Une différence subtile, mais très importante
À première vue, ces différences peuvent sembler anecdotiques. Puisque la formule chimique des énantiomères est strictement identique à l’atome près, on peut intuitivement se dire qu’ils devraient se comporter exactement de la même façon. En réalité, ce n’est pas le cas : les deux variantes d’une même molécule peuvent réagir de manière radicalement différente. Et c’est un point absolument crucial dans certaines branches de la science, à commencer par la pharmacologie.
On peut notamment citer l’exemple célèbre du thalidomide, un médicament sédatif et anti-nauséeux. C’était un traitement très courant durant les années 1950 et 1960, notamment chez les femmes enceintes. Mais son utilisation a malheureusement conduit à une véritable crise sanitaire : les autorités de santé publique ont réalisé que les fœtus des patientes étaient souvent sujets à de terribles malformations. Après investigation, il est apparu que ces problèmes étaient intimement liés à la chiralité du thalidomide. Le premier énantiomère présentait effectivement des propriétés bénéfiques, mais son jumeau était directement responsable de ces malformations !

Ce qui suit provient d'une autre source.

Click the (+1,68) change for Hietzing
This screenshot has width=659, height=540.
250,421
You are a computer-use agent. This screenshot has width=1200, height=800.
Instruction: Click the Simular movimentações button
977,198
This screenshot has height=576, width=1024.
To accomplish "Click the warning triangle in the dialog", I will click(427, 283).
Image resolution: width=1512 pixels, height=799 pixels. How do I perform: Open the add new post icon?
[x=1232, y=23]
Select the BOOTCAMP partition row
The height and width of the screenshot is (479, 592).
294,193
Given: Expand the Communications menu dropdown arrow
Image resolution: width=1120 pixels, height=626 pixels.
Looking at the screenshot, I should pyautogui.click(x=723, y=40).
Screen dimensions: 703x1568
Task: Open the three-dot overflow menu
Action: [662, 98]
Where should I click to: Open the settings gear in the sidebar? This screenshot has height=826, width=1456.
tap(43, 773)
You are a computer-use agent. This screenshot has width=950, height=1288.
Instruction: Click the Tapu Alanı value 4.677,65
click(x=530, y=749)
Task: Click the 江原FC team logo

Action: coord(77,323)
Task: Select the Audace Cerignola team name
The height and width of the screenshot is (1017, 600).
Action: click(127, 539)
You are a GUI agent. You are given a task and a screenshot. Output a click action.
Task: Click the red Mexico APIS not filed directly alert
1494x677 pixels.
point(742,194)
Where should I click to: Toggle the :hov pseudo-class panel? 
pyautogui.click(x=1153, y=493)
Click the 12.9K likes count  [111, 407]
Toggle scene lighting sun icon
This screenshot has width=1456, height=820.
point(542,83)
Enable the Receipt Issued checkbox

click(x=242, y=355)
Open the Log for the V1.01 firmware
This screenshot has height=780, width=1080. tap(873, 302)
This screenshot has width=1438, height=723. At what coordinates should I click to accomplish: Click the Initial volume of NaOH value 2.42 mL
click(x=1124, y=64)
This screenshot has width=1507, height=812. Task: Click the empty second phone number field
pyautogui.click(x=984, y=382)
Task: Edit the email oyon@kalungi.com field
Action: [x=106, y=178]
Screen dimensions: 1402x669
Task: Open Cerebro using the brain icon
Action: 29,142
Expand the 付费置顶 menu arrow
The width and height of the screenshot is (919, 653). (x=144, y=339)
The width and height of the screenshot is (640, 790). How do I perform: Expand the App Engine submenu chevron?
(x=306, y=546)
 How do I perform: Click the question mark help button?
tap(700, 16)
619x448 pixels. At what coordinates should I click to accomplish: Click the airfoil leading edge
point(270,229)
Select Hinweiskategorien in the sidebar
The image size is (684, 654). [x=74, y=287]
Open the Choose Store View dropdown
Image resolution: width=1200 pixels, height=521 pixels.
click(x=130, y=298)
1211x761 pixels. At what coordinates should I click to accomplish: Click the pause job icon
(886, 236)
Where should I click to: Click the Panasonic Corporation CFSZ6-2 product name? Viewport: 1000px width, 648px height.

Cette affaire a au moins eu une retombée bénéfique : depuis ce désastre, l’industrie pharmaceutique a pris conscience qu’il était absolument vital de faire le tri entre les différents énantiomères avant d’intégrer une molécule à un médicament.
Plus largement, on sait aujourd’hui que les concentrations relatives de différents énantiomères peuvent servir de biomarqueurs pour des cancers, ainsi que d’autres maladies graves du cerveau ou des reins.
Le souci, c’est qu’il est très difficile de détecter de ces variations subtiles avec une précision suffisante. Même avec l’arrivée de nouvelles techniques analytiques très sophistiquées, cela reste un problème majeur dont la résolution aurait des implications très profondes.
Un vortex lumineux à la rescousse
C’est là qu’interviennent les auteurs de cette étude, basés aux prestigieux King’s College de Londres et Institut Max Born de Berlin ; ils ont réussi à modifier les propriétés topologiques d’un faisceau lumineux pour lui conférer une chiralité locale.
Le processus démarre avec ce qu’on appelle deux faisceaux de type vortex, des rayons lumineux avec une structure particulière. La différence avec les faisceaux classiques se situe au niveau du front d’onde, l’ensemble des points de l’espace qui sont atteints au même moment par l’onde. Imaginez un mur éclairé par une lampe-torche qui fonctionnerait au ralenti, de façon à ce que l’on puisse observer la propagation de la lumière en temps réel ; lorsqu’un point du mur commence à être illuminé, c’est qu’il a été atteint par le front d’onde.
En règle générale, avec un faisceau lumineux standard, ce front d’onde est plat est régulier. Mais ce n’est pas le cas dans un vortex. Ici, le front d’onde est en forme d’hélice, un peu comme le corps d’une vis ou un escalier en colimaçon qui “tourne” dans un sens ou dans l’autre. Les photons interagissent donc différemment avec les objets qu’ils rencontrent.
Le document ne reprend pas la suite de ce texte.